Keiko Fujimori confirma vitória nas eleições presidenciais do Peru com pequena margem de votos

Depois de uma segunda volta renhida, a candidata de direita Fujimori somou 50,11% dos votos válidos contra 49,88% de Sánchez. O candidato pediu a anulação da votação no exterior, por suposta fraude.

Agência Lusa
text

A candidata de direita peruana Keiko Fujimori garantiu esta quarta-feira uma margem suficiente para vencer a segunda volta das eleições presidenciais e aguarda o anúncio oficial dos resultados, divulgou a imprensa internacional. O candidato de esquerda, Roberto Sánchez, denunciou supostas fraudes e pediu a anulação da votação no exterior.

Com 99,79% dos votos contados da segunda volta das eleições presidenciais, Fujimori soma 50,11% dos votos válidos contra 49,88% de Sánchez, uma diferença estreita que já não poderá ser revertida, dado que restam cerca de 38.200 votos por contabilizar para ambos os candidatos.

Até à noite de terça-feira faltavam escrutinar 191 boletins eleitorais, o equivalente a 0,2% do total das 92.766 mesas instaladas na votação de 7 de junho, cada uma com cerca de 200 votos em média.

Sánchez, líder do partido Juntos pelo Peru, argumenta que a votação no exterior foi gravemente afetada pela decisão de o Ministério dos Negócios Estrangeiros dispensar os consulados de enviar digitalmente os resultados, remetendo fisicamente as atas para Lima.

O candidato pediu para anular os votos no exterior da segunda volta presidencial frente à candidata de direita, tendo o pedido sido rejeitado por um júri eleitoral do Peru, na terça-feira.

A resolução refere-se às mesas de votação sob responsabilidade das repartições consulares na África, América do Norte, América Central e Caribe, América do Sul, Ásia e Médio Oriente, Europa e Oceânia, precisou um comunicado do Jurado Nacional de Eleições (JNE).

A autoridade máxima eleitoral esclareceu que o pedido de nulidade foi apresentado fora de prazo e sem o pagamento da taxa eleitoral por parte do partido Juntos pelo Peru, liderado por Sánchez, incumprindo assim a normativa eleitoral.

Nem Sánchez nem o seu partido se tinham oposto previamente ao envio físico das atas do exterior para Lima, e as missões internacionais de observação eleitoral não identificaram indícios de fraude.

O candidato, que concorreu em nome do ex-presidente Pedro Castillo (2021-2022), atualmente preso, denunciou ainda que o transporte das atas se fez sem garantias contra manipulação.

Segundo afirmou, irregularidades administrativas e na conservação do material eleitoral teriam afetado o sufrágio fora do país, que representa cerca de 300.000 votos e beneficiou amplamente a sua rival.

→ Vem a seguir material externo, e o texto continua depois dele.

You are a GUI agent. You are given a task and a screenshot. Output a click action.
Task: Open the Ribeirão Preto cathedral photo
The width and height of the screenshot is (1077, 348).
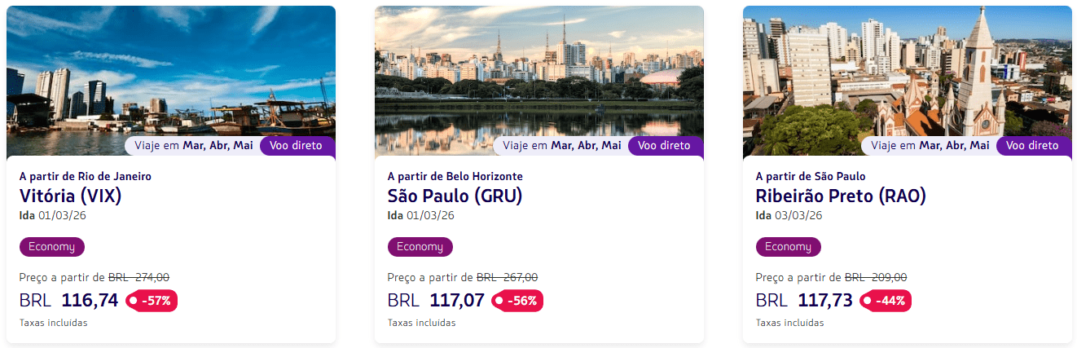click(x=907, y=73)
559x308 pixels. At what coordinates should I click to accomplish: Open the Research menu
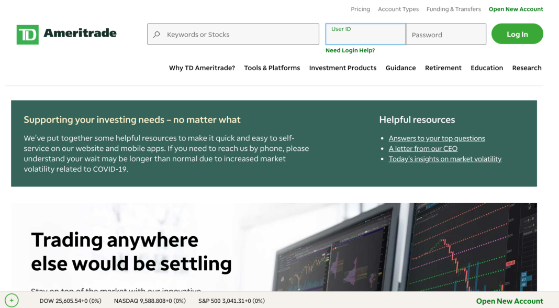point(527,68)
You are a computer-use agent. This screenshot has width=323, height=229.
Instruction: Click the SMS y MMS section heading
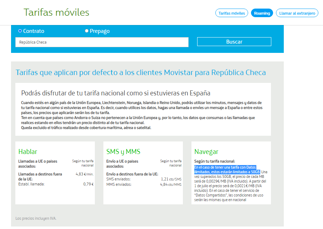[x=123, y=151]
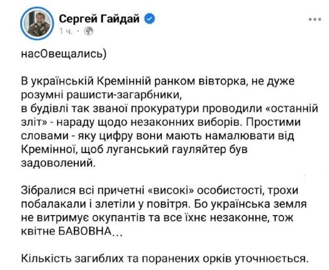This screenshot has height=270, width=329.
Task: Open the Сергей Гайдай profile name link
Action: pos(99,19)
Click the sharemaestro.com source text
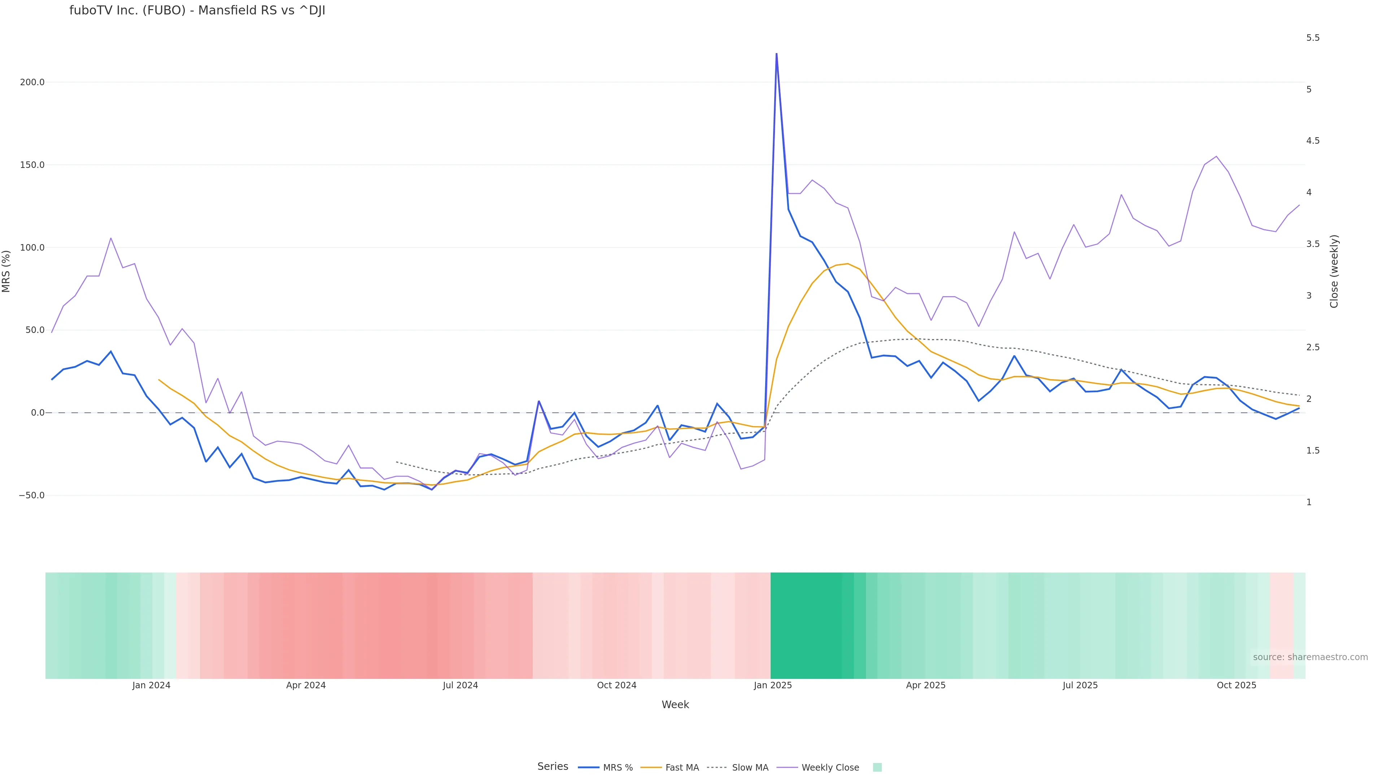The height and width of the screenshot is (780, 1386). [x=1310, y=657]
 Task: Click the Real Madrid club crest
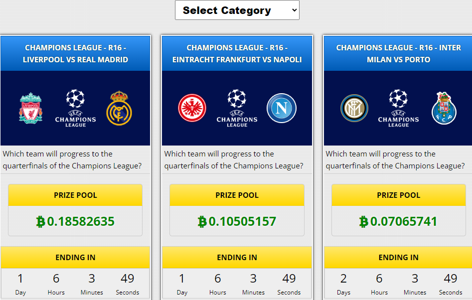119,108
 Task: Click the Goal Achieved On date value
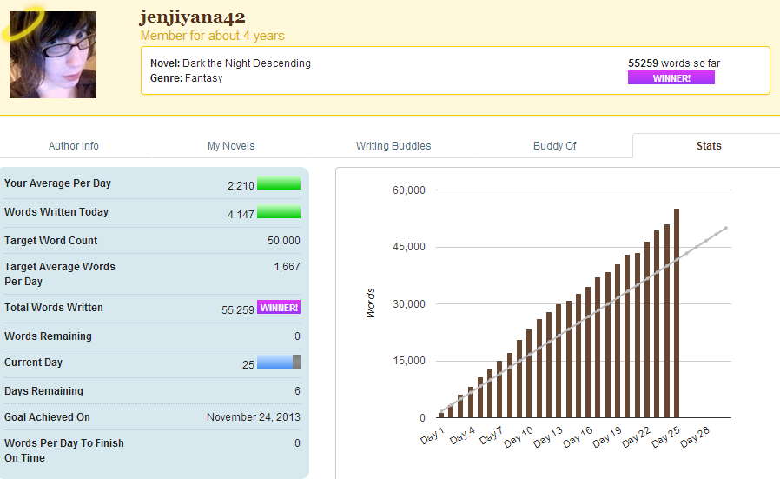[254, 417]
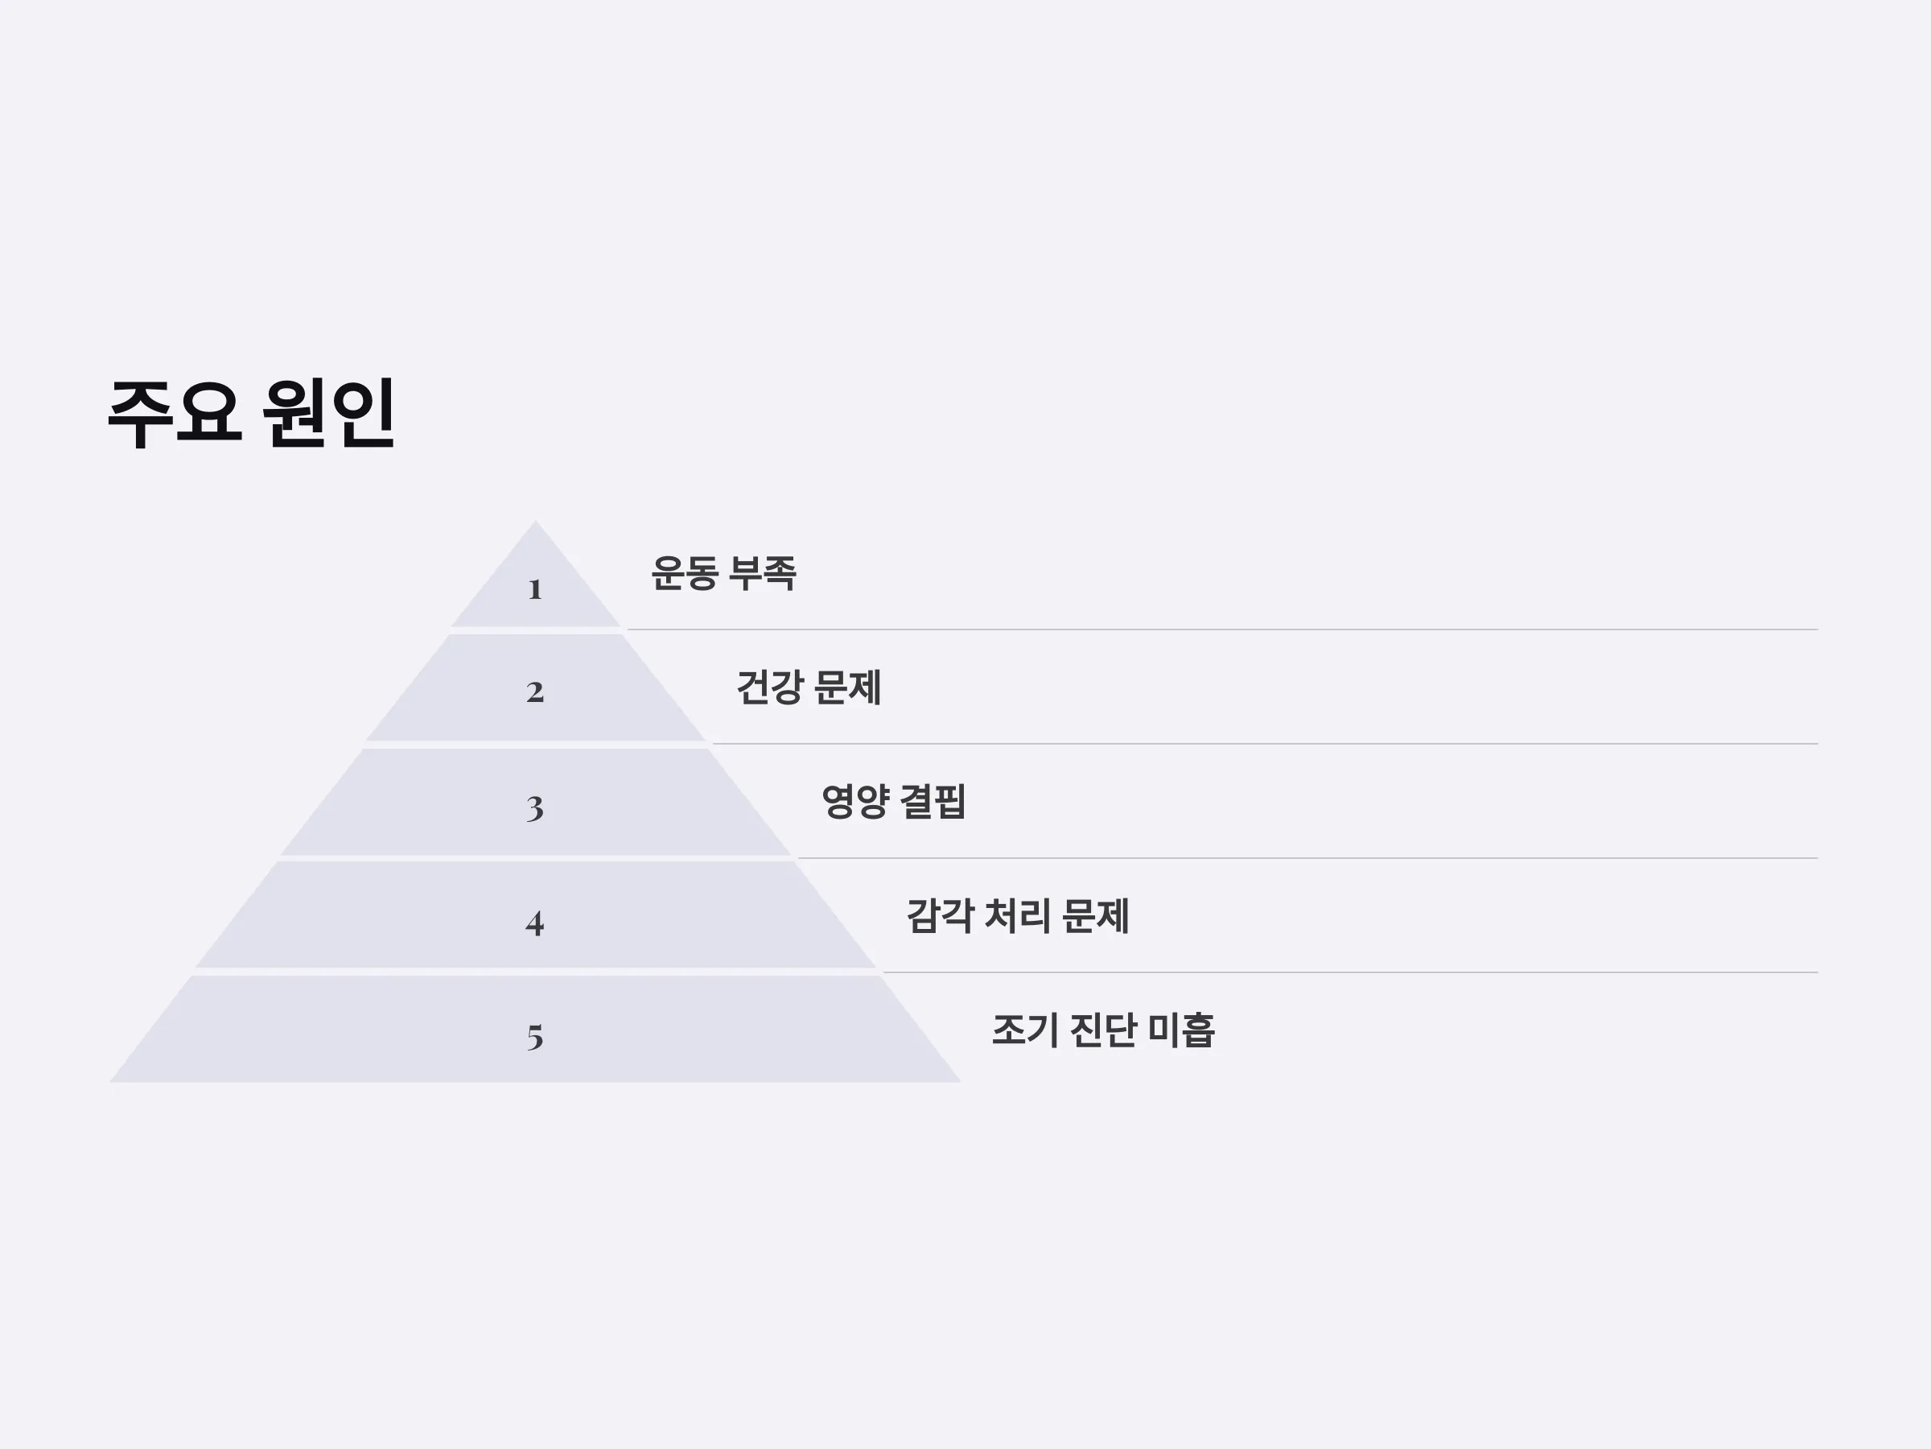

De acordo com Sánchez, excluindo os votos emitidos fora do território nacional, teria uma vantagem de cerca de 25.000 votos sobre Keiko Fujimori.

“Esta irregularidade grave configura uma fraude em curso”, afirmou, acrescentando que não reconhecerá o governo de Fujimori e apelando à mobilização popular “para defender a democracia e evitar mais cinco anos de captura das instituições”.

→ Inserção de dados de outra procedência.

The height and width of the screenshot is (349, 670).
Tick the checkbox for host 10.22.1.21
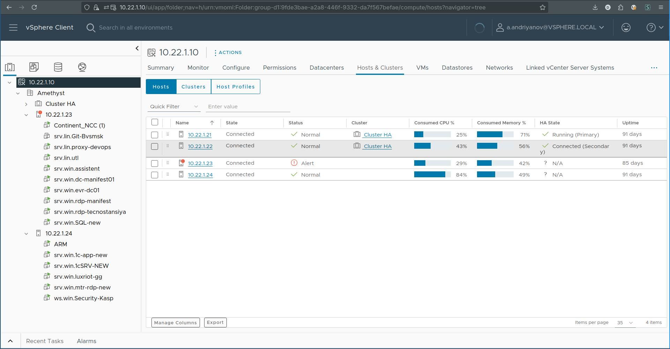tap(155, 135)
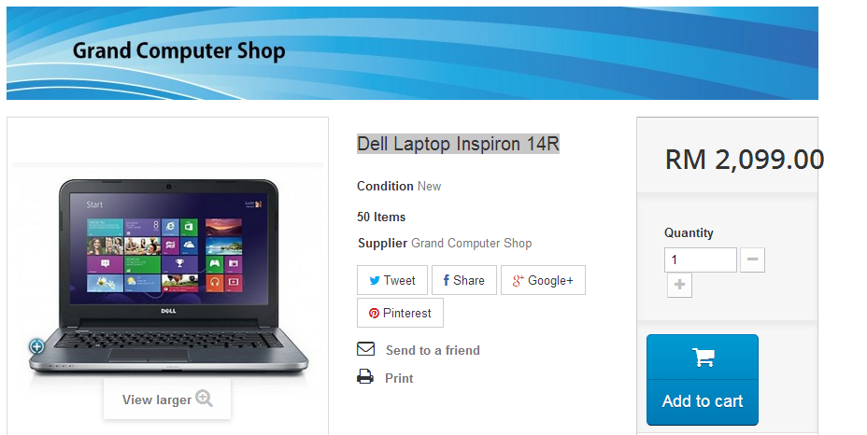Decrease quantity with the minus button

pos(752,260)
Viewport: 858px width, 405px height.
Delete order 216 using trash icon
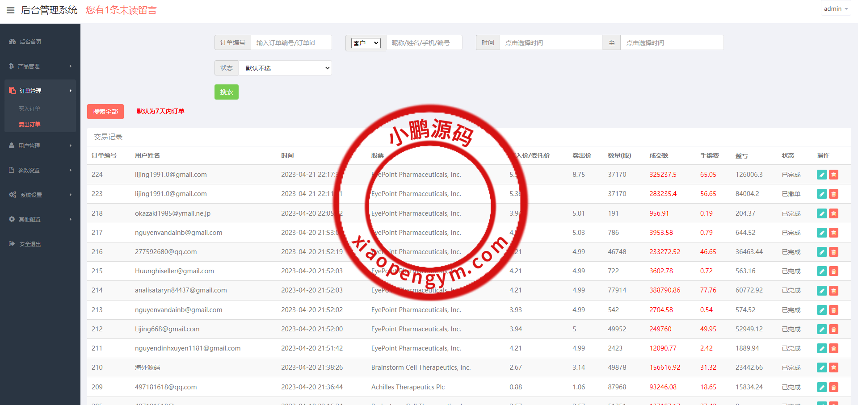click(x=833, y=252)
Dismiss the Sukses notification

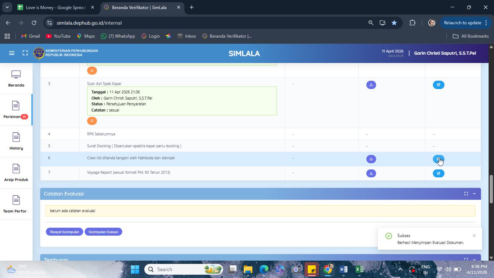click(x=474, y=236)
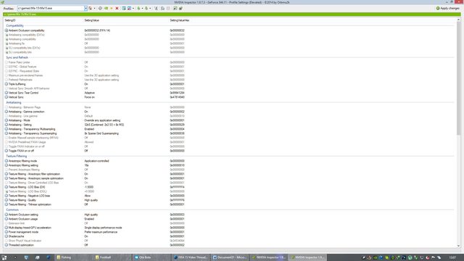
Task: Click the home profile icon beside the Profiles box
Action: click(x=90, y=8)
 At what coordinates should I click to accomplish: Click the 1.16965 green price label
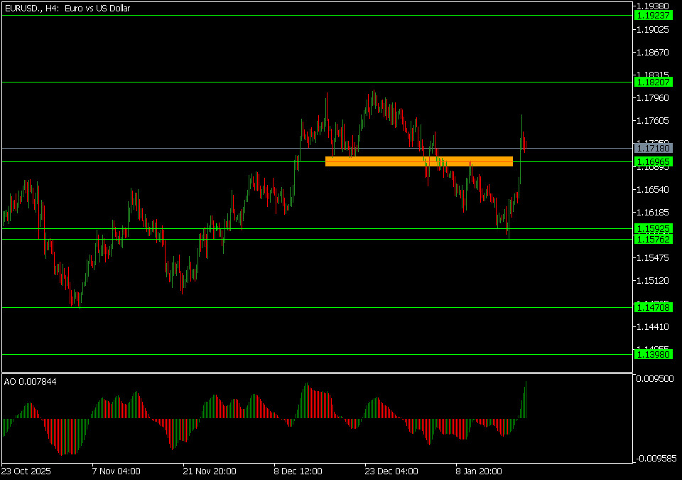tap(652, 162)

Em resposta, o candidato a vice-presidente de Fujimori, Luis Galarreta, acusou Sánchez de ser “antidemocrático” e pediu celeridade às autoridades eleitorais para divulgar o resultado definitivo, considerando que a demora abre espaço a posições de contestação.

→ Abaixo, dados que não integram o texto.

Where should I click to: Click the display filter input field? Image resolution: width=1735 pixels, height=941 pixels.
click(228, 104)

A organização civil Transparência rejeitou igualmente as acusações sem provas e reiterou que, na observação realizada em mais de dez cidades no estrangeiro, “não encontrou situação alguma que comprometesse a integridade da jornada eleitoral”.

Uma missão da União Europeia considerou igualmente que a segunda volta decorreu de forma “calma e ordenada”, apesar de uma campanha fortemente polarizada.

A segunda volta de 7 de junho resultou numa das disputas mais renhidas da história recente da América Latina, com os dois candidatos a alternarem na liderança da contagem até que Keiko Fujimori foi consolidando a vantagem.

O escrutínio era particularmente aguardado num país marcado por forte instabilidade política. Desde 2016, oito presidentes sucederam-se na chefia do Peru, em meio a crises institucionais repetidas.